Self-Assembled rGO-Integrated Cd-MOF as a High-Stability Electrode for Advanced Symmetric and Asymmetric Supercapacitors

Abstract

The tailoring and controlled fabrication of a metal–organic framework (MOF) with diverse conductive materials have garnered significant academic attention, owing to their potential applications in next-generation energy storage devices. Herein, we synthesized the rGO@Cd-MOF composite by a facile solvothermal method and used it as an electrode in a hybrid supercapacitor. FESEM and TEM images verify composite material formation, as Cd-MOF crystals are dispersed on the rGO nanosheet.

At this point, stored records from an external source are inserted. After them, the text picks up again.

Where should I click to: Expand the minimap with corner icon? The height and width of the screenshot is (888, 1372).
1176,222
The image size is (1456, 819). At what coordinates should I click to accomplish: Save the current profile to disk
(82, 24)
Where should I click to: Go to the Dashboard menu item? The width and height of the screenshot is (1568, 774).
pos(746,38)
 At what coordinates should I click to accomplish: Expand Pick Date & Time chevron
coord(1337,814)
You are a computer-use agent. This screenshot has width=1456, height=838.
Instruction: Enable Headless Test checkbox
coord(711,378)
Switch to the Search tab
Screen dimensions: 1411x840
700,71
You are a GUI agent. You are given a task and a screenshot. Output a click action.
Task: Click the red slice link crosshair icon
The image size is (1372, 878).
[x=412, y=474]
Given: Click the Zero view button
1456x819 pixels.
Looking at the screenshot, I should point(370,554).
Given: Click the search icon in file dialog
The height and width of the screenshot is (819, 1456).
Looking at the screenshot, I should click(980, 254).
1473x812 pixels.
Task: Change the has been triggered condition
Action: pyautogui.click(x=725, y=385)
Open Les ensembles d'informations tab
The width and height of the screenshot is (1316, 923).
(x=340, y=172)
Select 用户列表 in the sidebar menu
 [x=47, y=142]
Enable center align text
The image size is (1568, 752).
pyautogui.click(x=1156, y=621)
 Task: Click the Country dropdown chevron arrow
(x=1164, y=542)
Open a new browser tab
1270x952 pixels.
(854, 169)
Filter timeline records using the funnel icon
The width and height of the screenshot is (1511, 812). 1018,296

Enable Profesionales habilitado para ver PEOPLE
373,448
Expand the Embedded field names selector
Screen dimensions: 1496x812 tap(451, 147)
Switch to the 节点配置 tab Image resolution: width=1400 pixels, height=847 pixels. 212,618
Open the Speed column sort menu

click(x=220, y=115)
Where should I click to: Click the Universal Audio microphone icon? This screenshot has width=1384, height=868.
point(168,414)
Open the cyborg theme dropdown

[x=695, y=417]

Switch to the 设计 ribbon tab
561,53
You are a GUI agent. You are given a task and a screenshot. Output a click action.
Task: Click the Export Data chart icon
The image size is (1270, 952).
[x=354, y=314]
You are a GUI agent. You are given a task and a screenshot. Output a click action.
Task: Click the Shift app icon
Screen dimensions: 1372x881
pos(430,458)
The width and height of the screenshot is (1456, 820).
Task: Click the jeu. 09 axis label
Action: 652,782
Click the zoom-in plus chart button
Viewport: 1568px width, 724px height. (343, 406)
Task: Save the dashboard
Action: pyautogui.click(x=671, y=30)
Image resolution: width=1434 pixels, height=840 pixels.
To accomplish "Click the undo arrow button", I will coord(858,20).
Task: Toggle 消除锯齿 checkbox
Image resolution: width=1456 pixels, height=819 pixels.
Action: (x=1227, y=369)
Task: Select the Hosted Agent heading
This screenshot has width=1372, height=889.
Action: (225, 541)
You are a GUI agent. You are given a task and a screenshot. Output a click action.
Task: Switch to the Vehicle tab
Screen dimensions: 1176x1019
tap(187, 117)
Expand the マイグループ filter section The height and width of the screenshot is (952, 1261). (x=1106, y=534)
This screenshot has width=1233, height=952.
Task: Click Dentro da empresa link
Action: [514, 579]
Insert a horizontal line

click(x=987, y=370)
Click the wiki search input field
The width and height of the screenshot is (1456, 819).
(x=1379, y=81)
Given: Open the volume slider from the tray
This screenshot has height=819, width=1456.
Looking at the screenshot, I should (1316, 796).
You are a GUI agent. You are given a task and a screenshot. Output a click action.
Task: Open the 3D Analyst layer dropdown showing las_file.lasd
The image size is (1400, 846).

The rGO@Cd-MOF composite electrode showcases outstanding electrochemical performance in a 3-electrode system by achieving a high specific capacity of 634 C g^–1 at a current density of 2 A g^–1 within the potential range of 0 to 0.6 V. Furthermore, the composite was utilized as an electrode in symmetric and asymmetric supercapacitor devices; however, the ASC device achieved an impressive energy density of 78.69 Wh kg^–1 at a power density of 1282 W kg^–1, compared to the SSC device, which achieved 21.15 Wh kg^–1 at 721 W kg^–1. The ASC device maintained 90% Coulombic efficiency and 94% capacity after 10k charge–discharge cycles. Thus, for the first time, this study presents the use of the rGO@Cd-MOF composite to develop an effective supercapacitor electrode. This proposed layout is also versatile for flexible symmetric and asymmetric supercapacitor devices, providing high energy density and specific capacity values.